___ Records shown
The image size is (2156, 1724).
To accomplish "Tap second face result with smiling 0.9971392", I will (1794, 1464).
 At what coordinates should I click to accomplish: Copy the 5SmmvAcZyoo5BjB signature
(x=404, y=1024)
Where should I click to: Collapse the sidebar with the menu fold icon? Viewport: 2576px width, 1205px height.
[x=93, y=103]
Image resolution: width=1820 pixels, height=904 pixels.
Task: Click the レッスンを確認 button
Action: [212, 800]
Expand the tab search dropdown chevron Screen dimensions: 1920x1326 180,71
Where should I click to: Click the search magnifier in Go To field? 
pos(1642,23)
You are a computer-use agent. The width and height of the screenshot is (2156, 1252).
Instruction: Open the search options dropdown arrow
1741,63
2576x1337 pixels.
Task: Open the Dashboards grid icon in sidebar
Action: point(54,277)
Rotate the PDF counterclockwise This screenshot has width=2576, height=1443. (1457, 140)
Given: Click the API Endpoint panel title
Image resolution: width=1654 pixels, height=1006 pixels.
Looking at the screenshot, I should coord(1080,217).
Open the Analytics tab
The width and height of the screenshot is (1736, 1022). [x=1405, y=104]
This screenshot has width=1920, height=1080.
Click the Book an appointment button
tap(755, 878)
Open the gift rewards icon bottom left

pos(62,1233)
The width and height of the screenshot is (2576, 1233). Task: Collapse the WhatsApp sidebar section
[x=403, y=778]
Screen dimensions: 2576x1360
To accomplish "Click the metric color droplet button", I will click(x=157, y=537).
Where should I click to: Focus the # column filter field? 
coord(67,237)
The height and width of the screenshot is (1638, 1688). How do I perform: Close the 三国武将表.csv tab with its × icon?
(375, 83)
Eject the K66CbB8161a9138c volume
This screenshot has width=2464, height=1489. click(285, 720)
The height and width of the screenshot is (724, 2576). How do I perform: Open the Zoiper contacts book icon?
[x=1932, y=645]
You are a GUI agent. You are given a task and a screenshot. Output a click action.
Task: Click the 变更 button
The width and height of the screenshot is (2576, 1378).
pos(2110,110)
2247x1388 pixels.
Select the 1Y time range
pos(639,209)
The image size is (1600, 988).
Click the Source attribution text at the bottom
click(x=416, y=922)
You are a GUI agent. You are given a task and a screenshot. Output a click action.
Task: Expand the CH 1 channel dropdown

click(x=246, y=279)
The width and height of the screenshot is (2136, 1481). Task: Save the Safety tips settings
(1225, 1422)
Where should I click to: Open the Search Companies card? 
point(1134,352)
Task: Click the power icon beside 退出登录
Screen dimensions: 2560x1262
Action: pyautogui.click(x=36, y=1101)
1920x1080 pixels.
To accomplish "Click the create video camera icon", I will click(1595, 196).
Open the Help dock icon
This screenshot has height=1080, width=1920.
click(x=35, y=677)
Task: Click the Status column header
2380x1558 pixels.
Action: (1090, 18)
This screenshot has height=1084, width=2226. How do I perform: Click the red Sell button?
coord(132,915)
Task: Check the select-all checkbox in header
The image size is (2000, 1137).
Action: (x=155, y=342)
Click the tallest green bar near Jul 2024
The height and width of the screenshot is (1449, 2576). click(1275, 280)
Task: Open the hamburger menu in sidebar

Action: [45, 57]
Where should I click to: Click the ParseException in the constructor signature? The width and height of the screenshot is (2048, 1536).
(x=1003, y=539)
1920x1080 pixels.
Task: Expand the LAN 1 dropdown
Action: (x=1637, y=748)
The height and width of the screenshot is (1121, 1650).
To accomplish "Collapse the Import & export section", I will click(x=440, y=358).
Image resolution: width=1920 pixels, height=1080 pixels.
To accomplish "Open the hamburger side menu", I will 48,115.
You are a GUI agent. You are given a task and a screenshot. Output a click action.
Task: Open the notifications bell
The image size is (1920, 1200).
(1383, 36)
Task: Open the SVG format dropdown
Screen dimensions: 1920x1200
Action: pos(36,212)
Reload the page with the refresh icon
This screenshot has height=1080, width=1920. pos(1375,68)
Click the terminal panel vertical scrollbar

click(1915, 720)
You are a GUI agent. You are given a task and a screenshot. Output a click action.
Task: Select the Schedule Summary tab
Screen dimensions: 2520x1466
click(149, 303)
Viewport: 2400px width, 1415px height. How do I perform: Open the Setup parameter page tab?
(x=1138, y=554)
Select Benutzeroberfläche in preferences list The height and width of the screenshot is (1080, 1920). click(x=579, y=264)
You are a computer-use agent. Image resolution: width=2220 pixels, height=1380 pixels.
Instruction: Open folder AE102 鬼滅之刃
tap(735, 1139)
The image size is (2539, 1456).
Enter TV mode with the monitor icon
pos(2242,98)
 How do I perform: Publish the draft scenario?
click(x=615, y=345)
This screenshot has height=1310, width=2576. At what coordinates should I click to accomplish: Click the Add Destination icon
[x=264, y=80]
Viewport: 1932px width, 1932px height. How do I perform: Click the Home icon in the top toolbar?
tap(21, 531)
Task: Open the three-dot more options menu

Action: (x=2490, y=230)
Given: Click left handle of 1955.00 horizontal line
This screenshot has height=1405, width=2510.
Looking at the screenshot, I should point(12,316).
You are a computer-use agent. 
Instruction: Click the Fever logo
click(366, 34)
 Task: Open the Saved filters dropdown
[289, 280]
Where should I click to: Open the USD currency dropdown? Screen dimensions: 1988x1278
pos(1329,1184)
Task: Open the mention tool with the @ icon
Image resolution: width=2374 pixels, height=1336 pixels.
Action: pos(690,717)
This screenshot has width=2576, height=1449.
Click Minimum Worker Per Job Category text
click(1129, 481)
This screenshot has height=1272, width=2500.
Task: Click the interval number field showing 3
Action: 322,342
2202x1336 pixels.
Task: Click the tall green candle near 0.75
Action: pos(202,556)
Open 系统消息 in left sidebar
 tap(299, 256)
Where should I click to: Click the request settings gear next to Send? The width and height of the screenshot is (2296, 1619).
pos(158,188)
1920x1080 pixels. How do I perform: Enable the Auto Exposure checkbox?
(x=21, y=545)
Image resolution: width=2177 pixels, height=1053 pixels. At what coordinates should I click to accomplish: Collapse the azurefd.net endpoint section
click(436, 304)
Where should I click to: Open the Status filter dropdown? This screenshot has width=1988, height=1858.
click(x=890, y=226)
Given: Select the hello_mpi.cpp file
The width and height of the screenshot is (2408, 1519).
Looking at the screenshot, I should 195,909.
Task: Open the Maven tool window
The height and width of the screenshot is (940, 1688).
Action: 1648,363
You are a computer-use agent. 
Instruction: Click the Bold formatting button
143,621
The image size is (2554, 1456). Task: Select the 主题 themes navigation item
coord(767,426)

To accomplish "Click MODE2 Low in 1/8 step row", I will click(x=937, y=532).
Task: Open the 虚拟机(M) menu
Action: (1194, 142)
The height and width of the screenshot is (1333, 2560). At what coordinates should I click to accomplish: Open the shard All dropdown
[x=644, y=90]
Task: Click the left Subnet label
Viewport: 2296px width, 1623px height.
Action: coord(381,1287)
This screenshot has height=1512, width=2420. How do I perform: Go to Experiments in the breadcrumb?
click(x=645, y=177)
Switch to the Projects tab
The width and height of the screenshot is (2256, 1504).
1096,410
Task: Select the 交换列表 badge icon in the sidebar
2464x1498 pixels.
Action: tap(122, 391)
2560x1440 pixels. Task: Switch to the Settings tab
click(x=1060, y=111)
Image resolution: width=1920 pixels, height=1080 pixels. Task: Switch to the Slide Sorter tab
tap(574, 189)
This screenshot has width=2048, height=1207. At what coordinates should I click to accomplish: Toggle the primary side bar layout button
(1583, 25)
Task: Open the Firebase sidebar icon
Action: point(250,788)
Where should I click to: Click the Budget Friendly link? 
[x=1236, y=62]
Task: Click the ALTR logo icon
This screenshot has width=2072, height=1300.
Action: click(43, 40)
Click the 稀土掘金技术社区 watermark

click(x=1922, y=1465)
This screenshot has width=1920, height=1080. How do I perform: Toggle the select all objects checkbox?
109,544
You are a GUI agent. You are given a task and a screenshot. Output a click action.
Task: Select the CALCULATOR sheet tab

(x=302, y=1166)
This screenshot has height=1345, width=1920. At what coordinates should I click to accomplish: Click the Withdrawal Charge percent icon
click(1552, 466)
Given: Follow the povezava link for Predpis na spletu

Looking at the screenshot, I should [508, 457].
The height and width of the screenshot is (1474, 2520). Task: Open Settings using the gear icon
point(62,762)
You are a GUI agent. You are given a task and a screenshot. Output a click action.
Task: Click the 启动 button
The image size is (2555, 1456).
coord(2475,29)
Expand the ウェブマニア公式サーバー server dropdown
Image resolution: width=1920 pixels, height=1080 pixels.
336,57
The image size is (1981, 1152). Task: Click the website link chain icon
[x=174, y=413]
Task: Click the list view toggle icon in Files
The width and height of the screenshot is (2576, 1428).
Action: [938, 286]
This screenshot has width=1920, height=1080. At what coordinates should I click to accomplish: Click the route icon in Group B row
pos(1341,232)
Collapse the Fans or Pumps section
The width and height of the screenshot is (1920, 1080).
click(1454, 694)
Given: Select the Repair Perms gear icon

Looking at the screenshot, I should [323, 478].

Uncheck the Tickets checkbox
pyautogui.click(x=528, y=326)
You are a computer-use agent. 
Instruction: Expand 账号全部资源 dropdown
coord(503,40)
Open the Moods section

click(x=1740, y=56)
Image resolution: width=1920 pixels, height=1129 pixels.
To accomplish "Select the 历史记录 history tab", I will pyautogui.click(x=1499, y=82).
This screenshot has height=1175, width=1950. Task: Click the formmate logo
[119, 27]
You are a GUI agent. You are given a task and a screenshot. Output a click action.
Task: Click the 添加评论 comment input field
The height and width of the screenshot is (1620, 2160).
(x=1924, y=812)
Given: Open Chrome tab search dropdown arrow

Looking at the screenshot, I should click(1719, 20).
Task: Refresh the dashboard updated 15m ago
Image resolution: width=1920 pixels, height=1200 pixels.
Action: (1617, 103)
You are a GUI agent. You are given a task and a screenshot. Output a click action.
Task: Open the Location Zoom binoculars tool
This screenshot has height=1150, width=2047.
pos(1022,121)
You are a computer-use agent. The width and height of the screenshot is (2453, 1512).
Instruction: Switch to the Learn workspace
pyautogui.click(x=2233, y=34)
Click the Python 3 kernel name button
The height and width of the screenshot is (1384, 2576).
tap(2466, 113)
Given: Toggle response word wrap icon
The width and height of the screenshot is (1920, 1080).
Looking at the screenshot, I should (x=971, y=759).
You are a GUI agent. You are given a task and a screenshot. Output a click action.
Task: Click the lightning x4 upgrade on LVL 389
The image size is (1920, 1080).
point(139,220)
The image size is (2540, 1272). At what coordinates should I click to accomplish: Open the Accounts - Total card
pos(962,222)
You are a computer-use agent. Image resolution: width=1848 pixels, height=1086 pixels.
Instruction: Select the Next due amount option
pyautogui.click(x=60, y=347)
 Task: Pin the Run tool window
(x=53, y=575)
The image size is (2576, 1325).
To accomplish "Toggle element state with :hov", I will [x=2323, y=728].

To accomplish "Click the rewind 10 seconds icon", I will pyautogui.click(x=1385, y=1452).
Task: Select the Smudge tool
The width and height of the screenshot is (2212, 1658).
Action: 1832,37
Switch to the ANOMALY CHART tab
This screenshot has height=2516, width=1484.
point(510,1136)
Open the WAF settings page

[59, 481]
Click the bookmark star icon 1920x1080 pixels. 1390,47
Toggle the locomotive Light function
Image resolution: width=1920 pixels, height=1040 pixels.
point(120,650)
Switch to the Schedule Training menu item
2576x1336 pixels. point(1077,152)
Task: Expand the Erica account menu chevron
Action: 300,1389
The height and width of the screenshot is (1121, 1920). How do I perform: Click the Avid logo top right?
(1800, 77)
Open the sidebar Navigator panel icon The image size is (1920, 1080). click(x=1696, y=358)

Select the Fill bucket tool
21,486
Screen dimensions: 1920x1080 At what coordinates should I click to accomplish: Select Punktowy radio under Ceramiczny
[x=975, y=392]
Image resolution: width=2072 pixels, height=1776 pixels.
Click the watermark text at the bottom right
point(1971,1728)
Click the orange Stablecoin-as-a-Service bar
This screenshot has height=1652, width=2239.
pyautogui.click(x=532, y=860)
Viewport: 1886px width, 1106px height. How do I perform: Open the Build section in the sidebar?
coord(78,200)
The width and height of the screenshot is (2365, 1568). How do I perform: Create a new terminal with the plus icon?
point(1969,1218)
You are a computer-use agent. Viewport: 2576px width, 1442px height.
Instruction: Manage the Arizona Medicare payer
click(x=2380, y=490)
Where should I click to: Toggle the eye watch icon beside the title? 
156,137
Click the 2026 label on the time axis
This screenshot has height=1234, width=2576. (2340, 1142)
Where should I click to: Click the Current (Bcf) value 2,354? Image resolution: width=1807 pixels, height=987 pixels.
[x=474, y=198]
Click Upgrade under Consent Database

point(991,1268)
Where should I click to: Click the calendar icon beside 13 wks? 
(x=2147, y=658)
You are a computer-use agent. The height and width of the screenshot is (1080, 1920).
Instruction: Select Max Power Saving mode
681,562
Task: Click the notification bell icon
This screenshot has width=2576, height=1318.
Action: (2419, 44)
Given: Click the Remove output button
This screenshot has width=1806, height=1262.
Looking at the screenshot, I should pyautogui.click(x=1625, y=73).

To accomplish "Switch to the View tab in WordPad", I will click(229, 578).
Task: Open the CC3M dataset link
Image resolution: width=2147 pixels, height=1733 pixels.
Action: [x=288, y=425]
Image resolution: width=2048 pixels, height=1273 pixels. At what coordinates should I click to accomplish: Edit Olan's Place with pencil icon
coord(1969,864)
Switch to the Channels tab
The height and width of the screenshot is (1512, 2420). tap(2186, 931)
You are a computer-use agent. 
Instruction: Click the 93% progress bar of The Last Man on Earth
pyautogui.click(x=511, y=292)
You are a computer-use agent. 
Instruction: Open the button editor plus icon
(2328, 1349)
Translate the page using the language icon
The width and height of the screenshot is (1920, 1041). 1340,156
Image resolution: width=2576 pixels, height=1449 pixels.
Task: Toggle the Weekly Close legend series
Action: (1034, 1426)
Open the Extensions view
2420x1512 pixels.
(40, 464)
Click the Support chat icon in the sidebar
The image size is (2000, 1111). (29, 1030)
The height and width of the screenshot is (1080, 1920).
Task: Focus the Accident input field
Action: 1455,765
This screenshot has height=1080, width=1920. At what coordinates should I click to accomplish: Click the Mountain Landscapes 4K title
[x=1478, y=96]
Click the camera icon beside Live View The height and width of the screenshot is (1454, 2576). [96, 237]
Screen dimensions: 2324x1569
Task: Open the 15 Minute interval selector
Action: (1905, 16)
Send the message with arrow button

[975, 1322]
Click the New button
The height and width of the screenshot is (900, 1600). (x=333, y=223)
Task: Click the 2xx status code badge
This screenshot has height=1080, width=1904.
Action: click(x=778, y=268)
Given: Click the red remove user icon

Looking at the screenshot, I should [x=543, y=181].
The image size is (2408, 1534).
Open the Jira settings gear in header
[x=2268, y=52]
______
▶ _Aim of the exercise_
Nothing but the lines with "list" should be returned, copied from the entries above.

▶ _Exercise result_
Select Benutzeroberfläche in preferences list The height and width of the screenshot is (1080, 1920). click(x=579, y=264)
Task: Click the list view toggle icon in Files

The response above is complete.